— Task —
Reproduce verbatim the rows from the line containing "You are a GUI" through the line containing "Action: pos(1309,279)", omitting the pictures from your answer.

— Extracted data —

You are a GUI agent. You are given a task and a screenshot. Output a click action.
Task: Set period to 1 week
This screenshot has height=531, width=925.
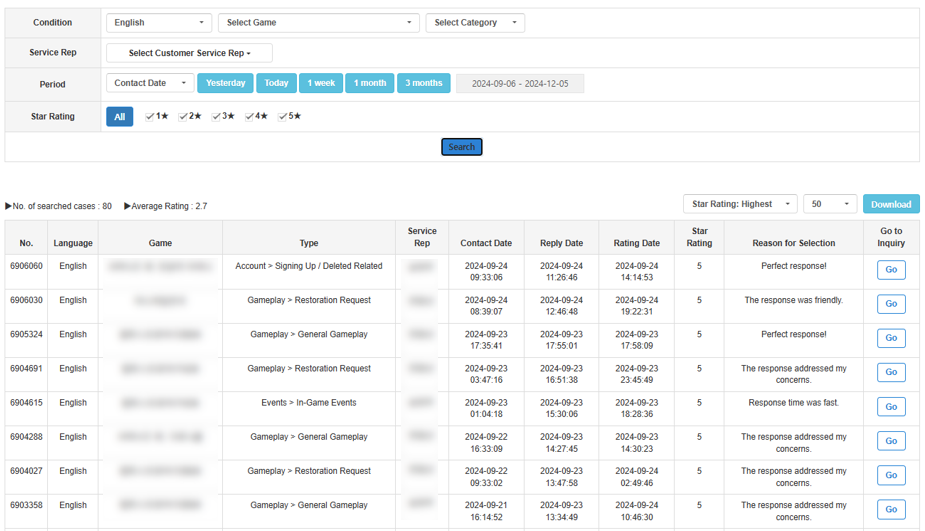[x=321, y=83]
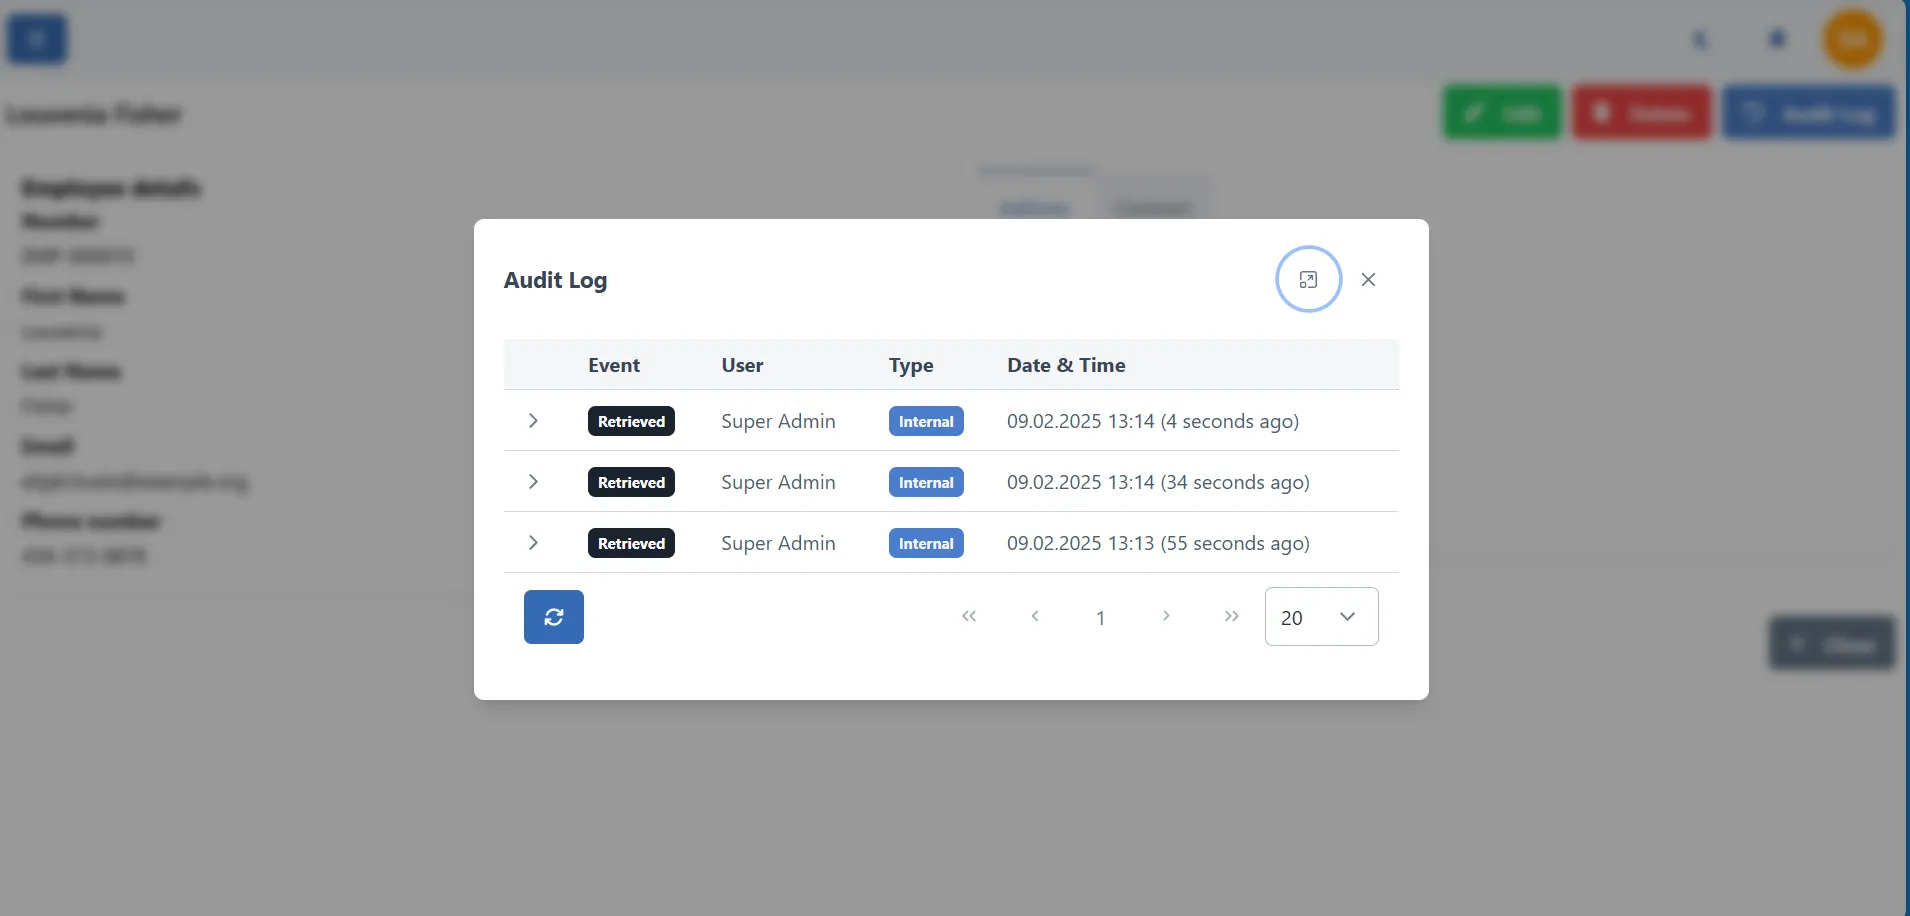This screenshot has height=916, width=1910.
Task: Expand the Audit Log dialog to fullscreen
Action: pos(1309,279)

--

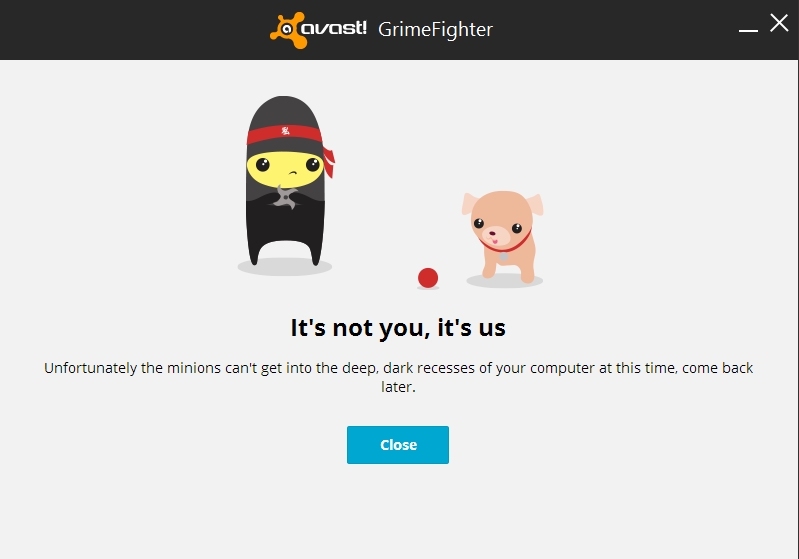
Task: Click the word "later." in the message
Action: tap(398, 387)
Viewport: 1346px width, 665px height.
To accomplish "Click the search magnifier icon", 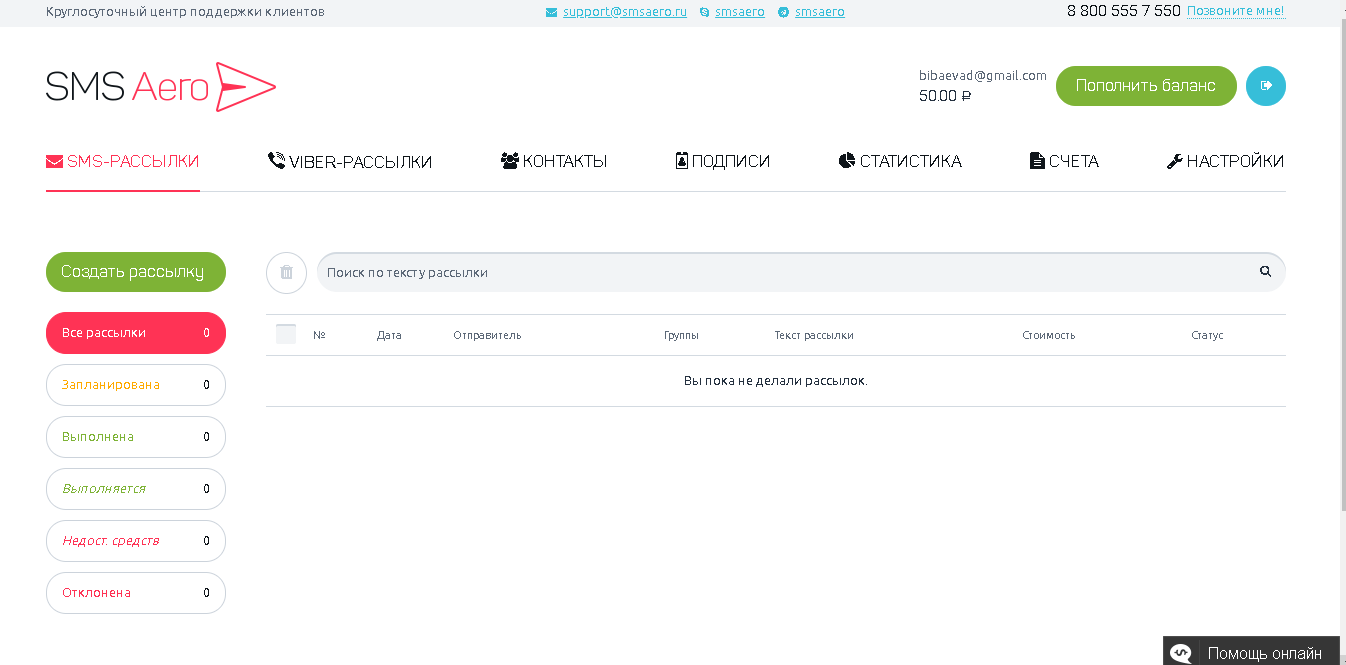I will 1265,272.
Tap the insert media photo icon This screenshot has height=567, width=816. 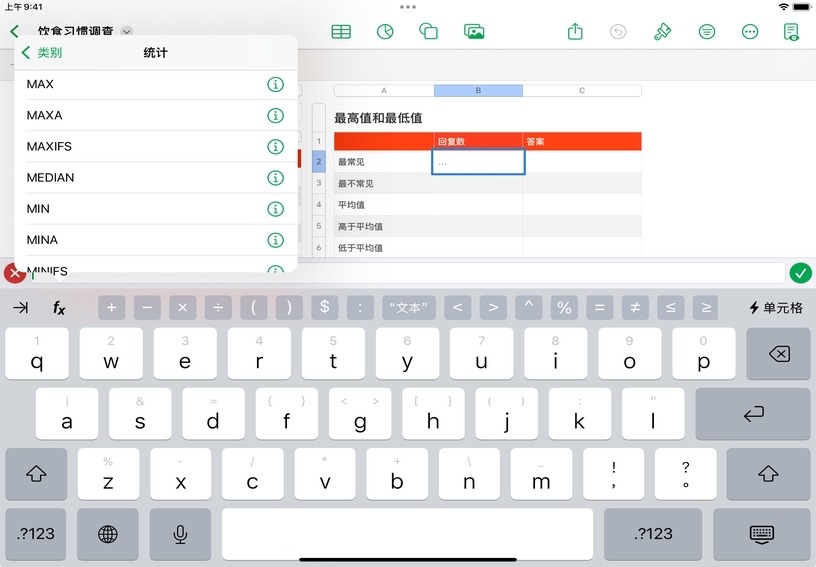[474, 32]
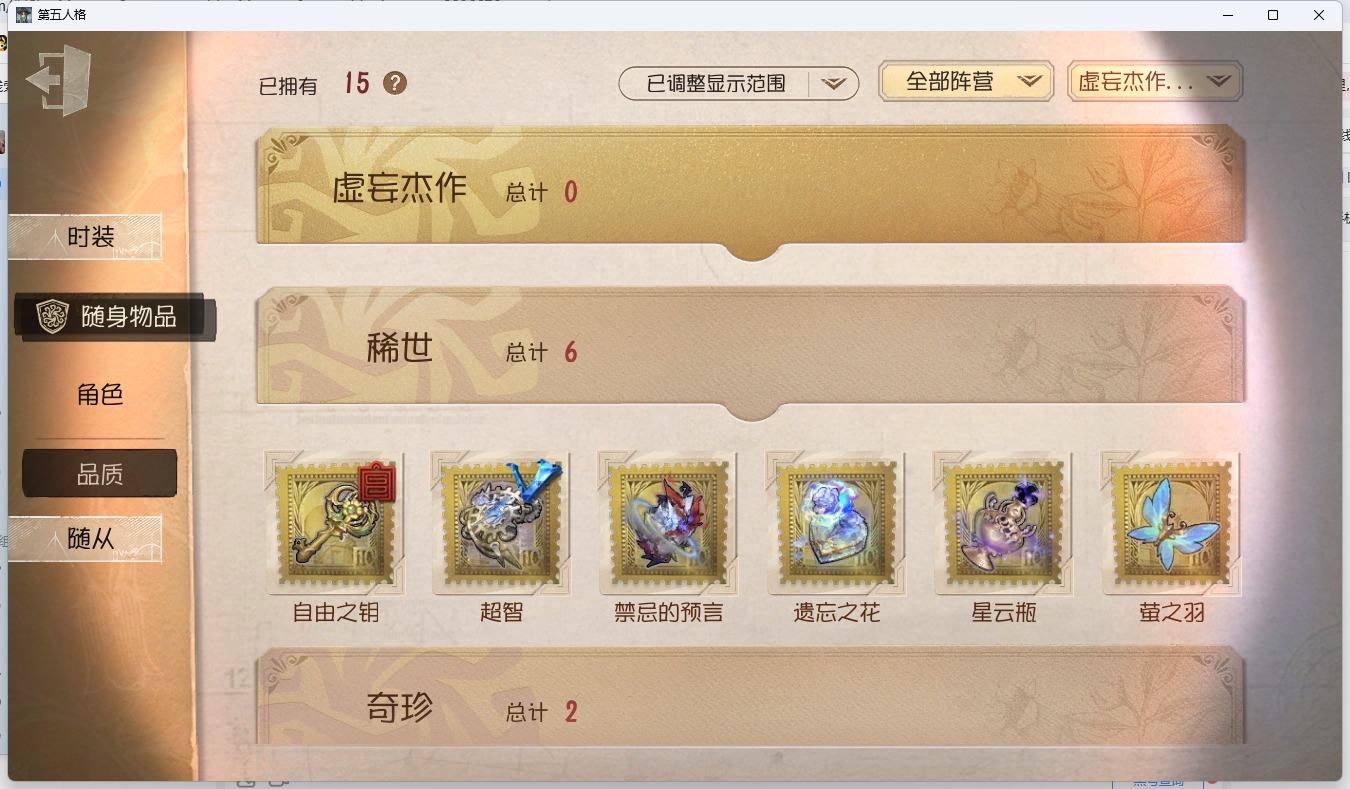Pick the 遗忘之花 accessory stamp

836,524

...

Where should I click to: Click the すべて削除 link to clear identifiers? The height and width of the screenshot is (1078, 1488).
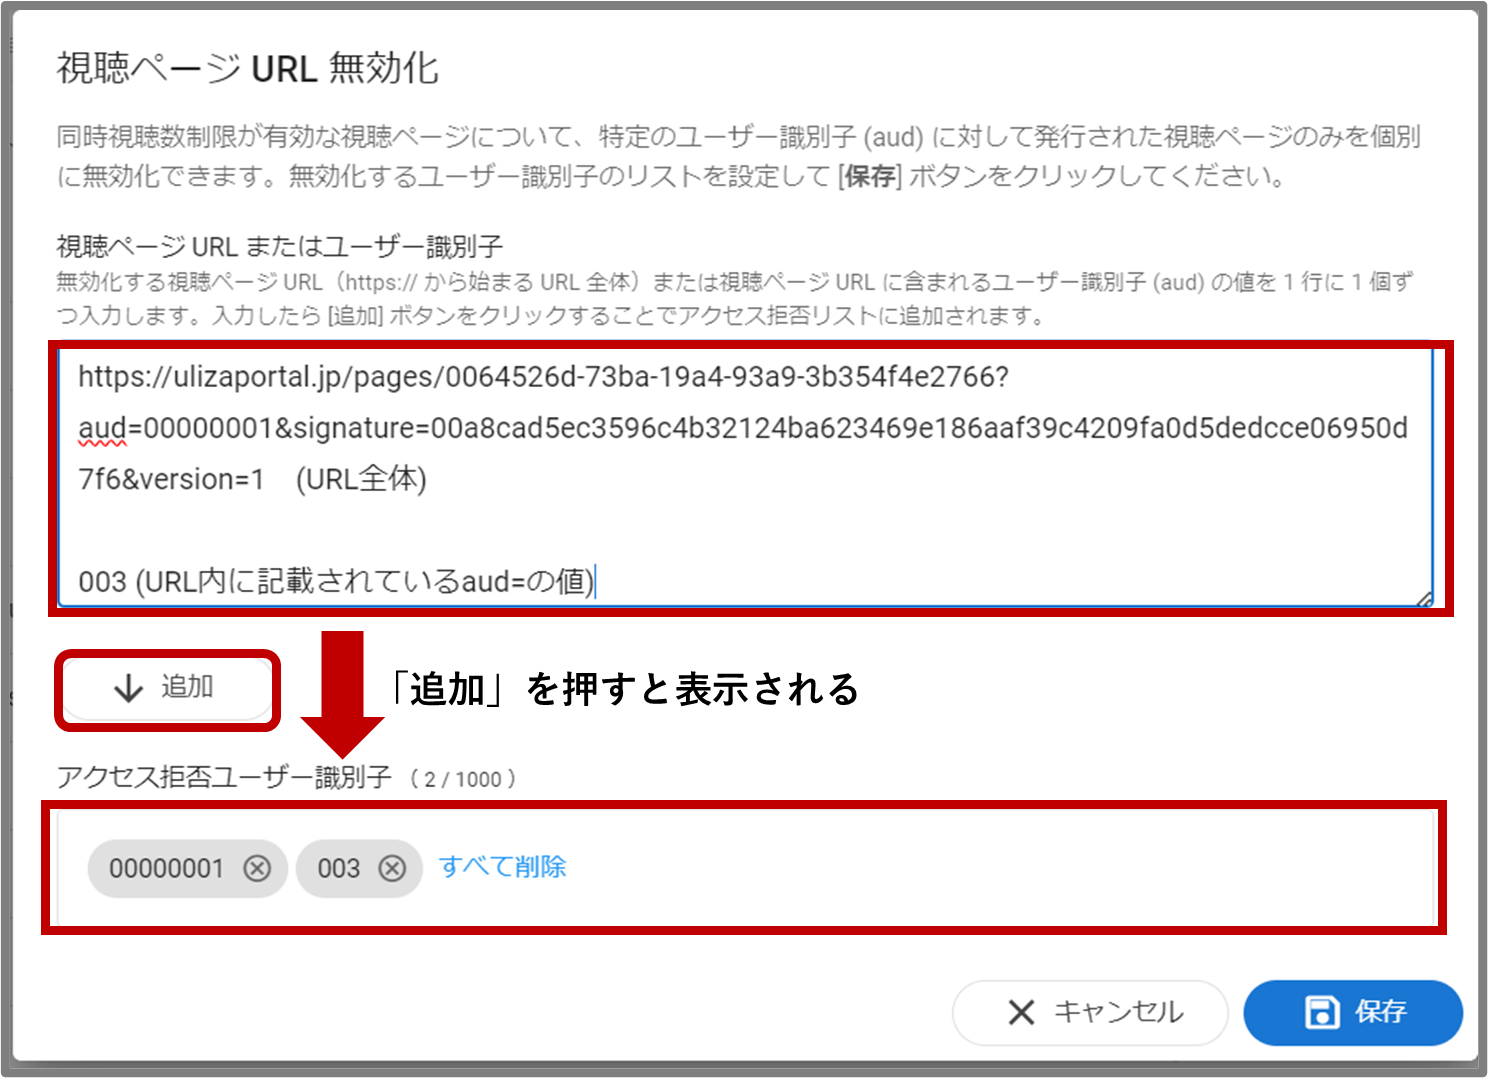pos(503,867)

— Answer in full —
You are a GUI agent. You are given a task and a screenshot. Output a click action.
Task: Set period to 1 week
This screenshot has height=531, width=925.
[x=321, y=83]
This screenshot has height=916, width=1910.
Task: Expand the Audit Log dialog to fullscreen
Action: pos(1309,279)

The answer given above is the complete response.